[PROBLEM]: Only the lines of the data below from the one with "View store information (485, 600)" through the one with "Bedroom (191, 161)" are wanted. Repeat them exactly.

[LISTED RECORDS]:
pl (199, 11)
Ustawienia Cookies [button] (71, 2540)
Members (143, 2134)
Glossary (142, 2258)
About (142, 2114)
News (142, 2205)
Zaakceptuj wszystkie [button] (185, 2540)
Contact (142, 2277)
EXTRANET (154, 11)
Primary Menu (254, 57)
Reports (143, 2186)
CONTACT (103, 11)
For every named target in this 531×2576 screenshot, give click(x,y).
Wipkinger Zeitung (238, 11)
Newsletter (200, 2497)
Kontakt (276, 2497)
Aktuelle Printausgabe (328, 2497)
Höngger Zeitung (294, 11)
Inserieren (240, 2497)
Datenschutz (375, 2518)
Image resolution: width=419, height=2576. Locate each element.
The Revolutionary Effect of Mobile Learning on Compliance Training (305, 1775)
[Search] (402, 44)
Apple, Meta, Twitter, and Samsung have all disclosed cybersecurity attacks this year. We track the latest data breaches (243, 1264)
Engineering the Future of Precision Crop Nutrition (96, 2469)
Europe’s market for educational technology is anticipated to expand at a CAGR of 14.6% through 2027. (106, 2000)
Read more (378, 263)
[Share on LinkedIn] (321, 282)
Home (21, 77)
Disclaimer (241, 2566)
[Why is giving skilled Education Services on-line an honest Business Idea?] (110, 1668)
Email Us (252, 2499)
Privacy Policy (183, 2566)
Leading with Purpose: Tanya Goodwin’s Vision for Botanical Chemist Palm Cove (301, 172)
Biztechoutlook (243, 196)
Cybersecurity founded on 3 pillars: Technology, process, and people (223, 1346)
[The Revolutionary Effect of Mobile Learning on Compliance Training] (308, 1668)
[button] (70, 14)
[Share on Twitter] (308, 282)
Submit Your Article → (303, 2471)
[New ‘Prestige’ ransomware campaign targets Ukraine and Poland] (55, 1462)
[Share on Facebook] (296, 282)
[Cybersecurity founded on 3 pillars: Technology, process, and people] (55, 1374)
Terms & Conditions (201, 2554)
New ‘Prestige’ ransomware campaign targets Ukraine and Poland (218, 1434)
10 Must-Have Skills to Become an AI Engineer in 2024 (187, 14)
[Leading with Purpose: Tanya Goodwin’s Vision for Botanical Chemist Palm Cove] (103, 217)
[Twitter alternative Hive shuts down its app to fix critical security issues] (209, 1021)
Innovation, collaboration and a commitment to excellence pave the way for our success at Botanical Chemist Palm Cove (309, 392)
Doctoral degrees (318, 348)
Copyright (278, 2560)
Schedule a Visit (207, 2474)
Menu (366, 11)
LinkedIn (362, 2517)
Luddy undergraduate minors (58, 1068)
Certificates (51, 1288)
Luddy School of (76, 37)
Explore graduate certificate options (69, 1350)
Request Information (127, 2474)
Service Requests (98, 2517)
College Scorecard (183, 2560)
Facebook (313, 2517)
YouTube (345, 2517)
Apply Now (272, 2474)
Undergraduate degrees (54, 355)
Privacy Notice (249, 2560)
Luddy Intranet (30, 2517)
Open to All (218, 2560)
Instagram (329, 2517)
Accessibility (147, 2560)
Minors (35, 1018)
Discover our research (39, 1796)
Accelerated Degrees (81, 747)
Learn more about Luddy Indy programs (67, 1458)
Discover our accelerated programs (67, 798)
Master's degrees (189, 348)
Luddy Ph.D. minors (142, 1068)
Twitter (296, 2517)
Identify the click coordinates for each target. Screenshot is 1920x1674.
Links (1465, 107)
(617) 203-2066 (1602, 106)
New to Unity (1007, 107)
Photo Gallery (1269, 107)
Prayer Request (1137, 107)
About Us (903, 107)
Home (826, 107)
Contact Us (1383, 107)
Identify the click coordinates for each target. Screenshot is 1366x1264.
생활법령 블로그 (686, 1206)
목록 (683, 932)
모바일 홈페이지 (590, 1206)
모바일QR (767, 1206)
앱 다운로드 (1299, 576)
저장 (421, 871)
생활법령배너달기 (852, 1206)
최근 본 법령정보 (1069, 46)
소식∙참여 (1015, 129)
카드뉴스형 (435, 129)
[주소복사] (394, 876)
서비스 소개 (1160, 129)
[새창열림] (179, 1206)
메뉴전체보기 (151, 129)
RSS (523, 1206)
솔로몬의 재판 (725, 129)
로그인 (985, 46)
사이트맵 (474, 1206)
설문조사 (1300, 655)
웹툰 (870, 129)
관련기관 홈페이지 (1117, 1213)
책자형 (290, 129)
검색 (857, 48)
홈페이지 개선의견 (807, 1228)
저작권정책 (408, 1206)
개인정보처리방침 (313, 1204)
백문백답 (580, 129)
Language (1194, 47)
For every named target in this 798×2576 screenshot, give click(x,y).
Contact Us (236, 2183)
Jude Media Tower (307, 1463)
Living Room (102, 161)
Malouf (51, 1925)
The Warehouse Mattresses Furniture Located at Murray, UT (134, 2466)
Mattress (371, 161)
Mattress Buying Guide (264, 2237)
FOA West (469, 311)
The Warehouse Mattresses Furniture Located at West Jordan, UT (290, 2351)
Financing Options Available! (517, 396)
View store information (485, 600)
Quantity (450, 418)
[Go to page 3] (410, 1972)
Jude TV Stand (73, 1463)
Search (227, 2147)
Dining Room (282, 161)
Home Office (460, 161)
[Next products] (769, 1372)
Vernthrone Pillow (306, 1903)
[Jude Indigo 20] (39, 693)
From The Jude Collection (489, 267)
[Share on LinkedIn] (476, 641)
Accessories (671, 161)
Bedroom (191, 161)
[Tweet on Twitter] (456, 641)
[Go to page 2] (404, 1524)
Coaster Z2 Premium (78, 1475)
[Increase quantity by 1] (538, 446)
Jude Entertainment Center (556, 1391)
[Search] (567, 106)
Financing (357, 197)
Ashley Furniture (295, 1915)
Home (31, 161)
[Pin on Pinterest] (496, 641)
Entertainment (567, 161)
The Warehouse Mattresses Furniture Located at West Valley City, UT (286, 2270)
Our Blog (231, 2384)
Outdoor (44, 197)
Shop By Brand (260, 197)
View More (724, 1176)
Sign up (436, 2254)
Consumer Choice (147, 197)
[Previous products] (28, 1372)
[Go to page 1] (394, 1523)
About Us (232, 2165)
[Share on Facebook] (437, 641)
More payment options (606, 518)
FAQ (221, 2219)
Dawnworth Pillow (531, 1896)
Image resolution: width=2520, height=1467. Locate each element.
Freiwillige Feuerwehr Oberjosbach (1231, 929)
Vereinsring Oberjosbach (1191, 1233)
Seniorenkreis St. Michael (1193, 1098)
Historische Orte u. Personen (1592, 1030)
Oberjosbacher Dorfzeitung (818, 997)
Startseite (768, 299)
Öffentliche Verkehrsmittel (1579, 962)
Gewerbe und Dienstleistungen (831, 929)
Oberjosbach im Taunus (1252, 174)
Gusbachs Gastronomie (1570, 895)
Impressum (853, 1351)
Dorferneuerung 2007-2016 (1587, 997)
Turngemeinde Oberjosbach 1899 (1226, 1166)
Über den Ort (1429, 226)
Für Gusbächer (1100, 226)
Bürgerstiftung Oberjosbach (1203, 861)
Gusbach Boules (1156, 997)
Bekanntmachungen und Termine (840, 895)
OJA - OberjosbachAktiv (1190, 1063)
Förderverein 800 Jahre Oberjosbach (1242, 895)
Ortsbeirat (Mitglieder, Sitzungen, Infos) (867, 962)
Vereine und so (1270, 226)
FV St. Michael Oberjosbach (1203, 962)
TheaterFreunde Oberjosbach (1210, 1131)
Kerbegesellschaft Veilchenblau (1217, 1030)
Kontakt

[RESPONSE TO THE TASK]:
View store information (485, 600)
Quantity (450, 418)
[Go to page 3] (410, 1972)
Jude TV Stand (73, 1463)
Search (227, 2147)
Dining Room (282, 161)
Home Office (460, 161)
[Next products] (769, 1372)
Vernthrone Pillow (306, 1903)
[Jude Indigo 20] (39, 693)
From The Jude Collection (489, 267)
[Share on LinkedIn] (476, 641)
Accessories (671, 161)
Bedroom (191, 161)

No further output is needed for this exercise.